Cerrar la brecha productiva se puede medir en la generación de buenos empleos. Parte se dará en la cadena de valor minera. Pero la minería moderna es poco intensiva en mano de obra. Por ejemplo, Quellaveco emplea ahora, en etapa de construcción, a 16.000 personas. Cuando entre en operación, empleará (directa e indirectamente) a 3.000 personas.
Una manera de incentivar el empleo ––y en la que ya trabajan las mineras–– es ayudar a que empresas locales obtengan los estándares requeridos para ser proveedores en segmentos menos sofisticados de la cadena minera. (Remplazar a proveedores internacionales en los segmentos más sofisticados es difícil y de larga maduración). (Ver ¿Cómo podemos sofisticarnos?)
Pero no será suficiente. Debe complementarse con diversificación productiva territorial. La minería es la más interesada en que se desarrollen otras cadenas de valor en su área de influencia. Para generar más empleo que no dependa de la minería.
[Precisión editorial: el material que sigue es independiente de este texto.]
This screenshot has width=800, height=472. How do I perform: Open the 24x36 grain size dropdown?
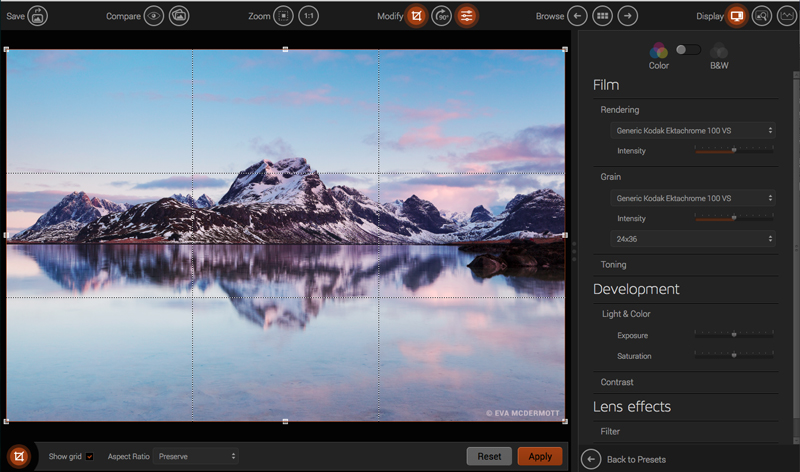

Las mineras ya dedican recursos y esfuerzos con este fin, pero carecen de socios clave. Algo parecido ocurre con los programas públicos. Por ejemplo, los programas de apoyo típico a pequeños agricultores suenan bien: promueven asociatividad, proveen semillas certificadas, asignan fondos no reembolsables, etc. Pero tienen inconvenientes. Primero, tienen problemas de diseño e implementación. Segundo, los esfuerzos públicos y privados son aislados y dispersos. Tercero, muchos apuntan a paliar conflictos, no a desarrollar potencialidades.
Una diversificación productiva territorial exitosa requiere hacer más y de manera distinta. Se precisa de un espacio de articulación subnacional por cadena de valor, que incluya a los actores relevantes (Gobiernos subnacionales, entidades públicas nacionales, empresas mineras, pequeños productores, etc.) y a un coordinador. El objetivo debe ser identificar los problemas más acuciantes e implementar soluciones. Ello necesitará alinear las intervenciones de múltiples actores, públicos y privados.
La probabilidad de éxito aumentará si se atrae a potenciales compradoras que sean las tractoras en la cadena de valor. Estas tienen un conocimiento de las demandas internacionales, de las mejores tecnologías, etc. que ni las mineras ni el Estado ni los pequeños productores poseen. Imponen disciplina al plan de negocios. Obviamente, cuando no existan dichas tractoras hay que usar estrategias distintas (Ver Políticas de desarrollo productivo para la transición a la formalidad en la economía rural de América Latina y el Caribe).
Este modelo de diversificación productiva territorial no debe limitarse a zonas de influencia minera. Pero, por su importancia macroeconómica, tiene sentido priorizar dichas zonas. Parte del financiamiento debe venir de los recursos de la minería. El éxito dependerá de convertirlos en desarrollo territorial.